Angelique and David Solomon look over their pamphlets, tickets and hotel confirmation for a weekend trip to London they canceled due to expected travel complications in light of the foiled terror plot. (Steve Mraz / S&S)
LANDSTUHL, Germany — After six years in Germany, Angelique and David Solomon were going to London for the first time.
It was planned as a romantic weekend, a just-for-two getaway. The couple had gotten a good deal on airfare and lodging. They lined up a friend for their 10-year-old son to stay with. They bought tickets for dinner and a show.
“That was the idea,” said David Solomon, information assurance manager at Landstuhl Regional Medical Center. “We’ve only got a year left here so we’re trying to make the most of the rest of our time.”
“We finally do it and look what happens,” Angelique Solomon said.

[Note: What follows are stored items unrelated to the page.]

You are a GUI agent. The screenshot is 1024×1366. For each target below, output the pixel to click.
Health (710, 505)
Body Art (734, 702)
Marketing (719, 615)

News broke Thursday about a foiled terror plot to detonate liquid explosives on as many as 10 flights out of the United Kingdom.
The Solomons planned to fly Ryanair from Frankfurt-Hahn Airport to London Stansted Airport early Friday morning and arrive back at Hahn on Sunday.
Angelique Solomon, the command group secretary at Landstuhl Regional Medical Center, knew her relaxing and romantic trip would be fraught with uncertainty, long waits and delayed flights.
“Getting there wasn’t the issue,” she said. “Coming back would have been bad. What Ryanair was putting out was that the delay would be four hours to get on the airplane to come home.”
With thousands of stranded travelers trying to leave London and uncertainty over how long it would take to get transportation from downtown London to Stansted Airport, the couple decided to postpone their trip. They reasoned that the three-day trip would not be worth the hassle.
“We don’t want to deal with that,” she said.
The airline refunded their tickets. The hotel has basically given the couple a voucher for the nights they would have spent there, David Solomon said. They will, however, lose 49 pounds — about $95 — because they won’t be able to make the London performance of “Stomp,” for which they had tickets.
Instead of taking in the sights of London this weekend, the Solomons are planning a solemn travel experience. They plan to visit the Dachau concentration camp memorial site — without their son.
“We’re going from having a fun, romantic weekend in London to visiting Dachau,” Angelique Solomon said. “These are the opportunities you’re thrown as a parent. You have to take those opportunities when you can.”
As for London, the Solomons will make it there — just not anytime soon.
“We’ll do it, but not this month,” she said.